SON Destroys N450m Worth of Substandard Products


Jonathan Eze

The Standards Organisation of Nigeria (SON) has destroyed fake and substandard products valued at over N450 million, in a move to prevent access to such items in the markets and discourage activities of importers of such products.

The Director-General, (SON), Osita Aboloma, vowed that SON will not relent in its fight against fake and substandard goods, stressing that the products were intercepted and impounded by the agency’s compliance and enforcement team located at various points across the country particularly in Lagos.

Aboloma during the destruction exercise yesterday, which took place at the
agency’s dumpsite in Epe, Lagos State, told THISDAY, that substandard goods ‎are dangerous to lives, properties and the nation’s economic health, and called on all stakeholders including the media to join in the campaign to get rid of such products wherever they exist in the country.

“We are destroying these substandard products worth over N450 million. These products have been labelled substandard after we carried out due diligence and conformity assessment to requisite standards on them,” he said.
According to him, the products failed the conformity and integrity tests, maintaining that the decision to destroy them was to save lives

and property of Nigerians who may fall prey to these killer-products if allowed to circulate.

“The substandard products we are destroying today ranges from bulbs, cables, tyres, shaving sticks and aluminum coils among others. We decided to perform the destruction exercise on two sites-Ogba and Epe.
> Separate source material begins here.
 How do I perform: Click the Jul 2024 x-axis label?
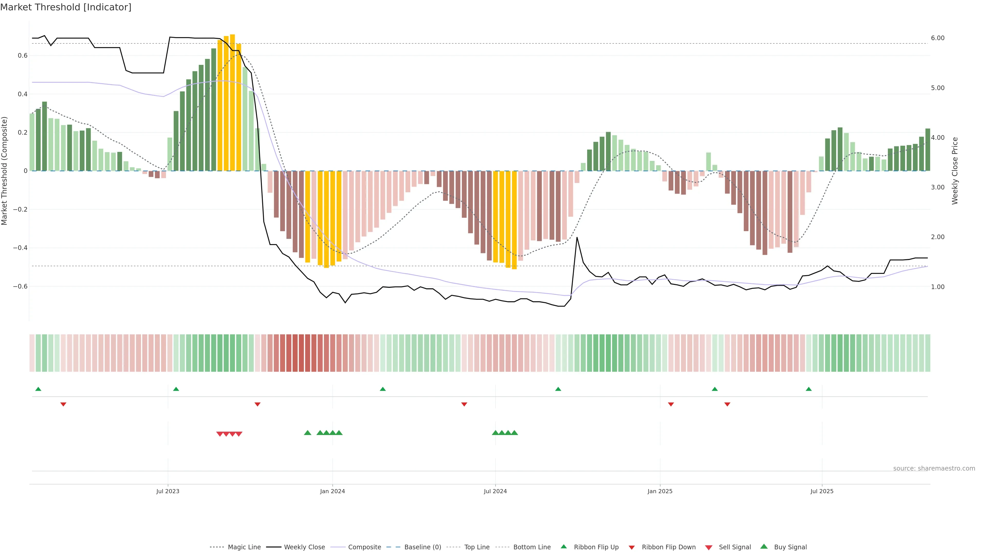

We are destroying especially the expired tyres and bad aluminium coils at our‎ Ogba warehouse. The tyres and coils require specialised mechanical equipment as well as special handling for their destruction
as their particles could be recycled and useful for other industrial purposes,” the Director General added.
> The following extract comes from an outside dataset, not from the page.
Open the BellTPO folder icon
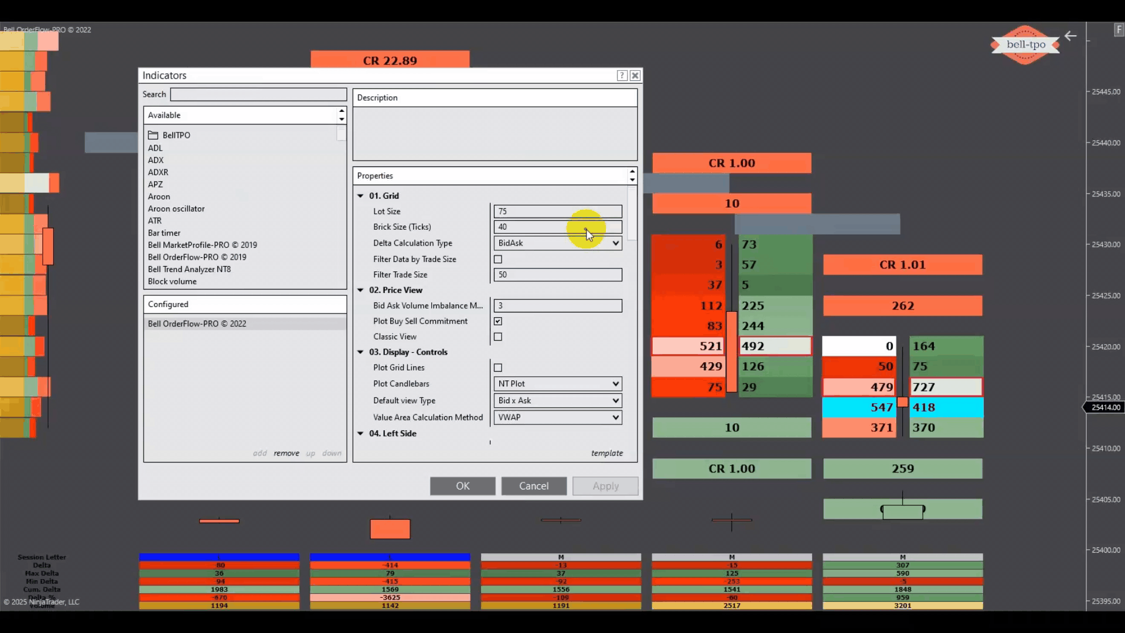 153,135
He noted that the destruction is a clear signal to all and sundry particularly purveyors, importers and dealers in fake and substandard products that Nigeria is no longer a dumping ground for substandard products.
“SON is ever ready to clean the markets and the Nigerian environment of substandard products. We will continue to impound and destroy such products and go after their importers, manufacturers and dealers in accordance with the provisions of SON Act 14 of 2015,” he assured.

He added: “This is one of the ways to protect the Nigerian economy to allow local industries to thrive. We insist that Nigeria will never be a dumping ground for substandard products from any part of the world.‎”

… Urges Companies to Adopt Environmentally-friendly Policies

Jonathan Eze

The Standards Organisation of Nigeria (SON) has urged companies, especially manufacturers, to adopt policies and practices that protect and sustain the environment.

Speaking at the ISO 14001:12 sensitisation programme held in Lagos on Tuesday, Executive Trainer, SON, said adoption of globally accepted environmental practices or standards not only improved business efficiency but also increased profitability.

“Environmental management is necessary because each ton of recycled paper can save 17 trees, 380 gallons of oil, three cubic yards of landfill space, 4,000 kilowatts of energy and 7,000 gallons of water. Again, every time a ton of steel is recycled, it means 2,500 pounds of iron ore, 1,000 pounds of coal, and 40 pounds of limestone will not have to be mined from the earth,” Abna said at the event, which brought together representatives of manufacturing firms in Nigeria.

According to him, it was important for Nigerian manufacturers to adopt and implement the globally accepted ISO 14001:2015 framework, as it provided a framework for holistic and strategic approach to an organisation’s environmental policy, plans and actions.

“The benefits of implementing the ISO 14001:2015 framework include increased efficiency in the use of energy and resources and reduction in waste outputs,” he stated.

He regretted that 20 percent of world’s people lacked access to safe water supply when many Nigerians allowed drips from faucets, which could waste up to 50 gallons of water every day, enough to run a
dishwater twice.

“There is so much air, water and soil pollution going on, owing to our activities. We are taking in a lot of fumes and heavy metals in a mega city like Lagos. The gases are supposed to churn out carbon monoxide
for trees so that they can give us oxygen to breathe but there is always a lot of mixtures with the carbon monoxide,” he said.

“This is why you hear people suffering from all forms of cancer. If you breathe the air in Lagos and go to another city and breathes its air, you will most certainly notice the difference,” he stated. He said the biggest solution to challenges facing the environment was an adoption of sound environmental management system (EMS), defined as a system put in place that kept things running smoothly.

He identified low commitment to implementation of environmental laws, conflict among the federal/state/local governments due to overlapping functions, obsolete laws, economic sabotage, and low technological advancement as major challenges frustrating effective environmental protection in Nigeria.

“If we all decide to recycle the papers we use, the impact of the environment will be enormous. Nigeria is sitting on trillion cubics of gas but we refuse to harness them and rather prefer to cut down trees as firewood,” he said.

He added importation of substandard products into the country was also environmentally-unfriendly as most of those items found their way into the streets since they were not durable.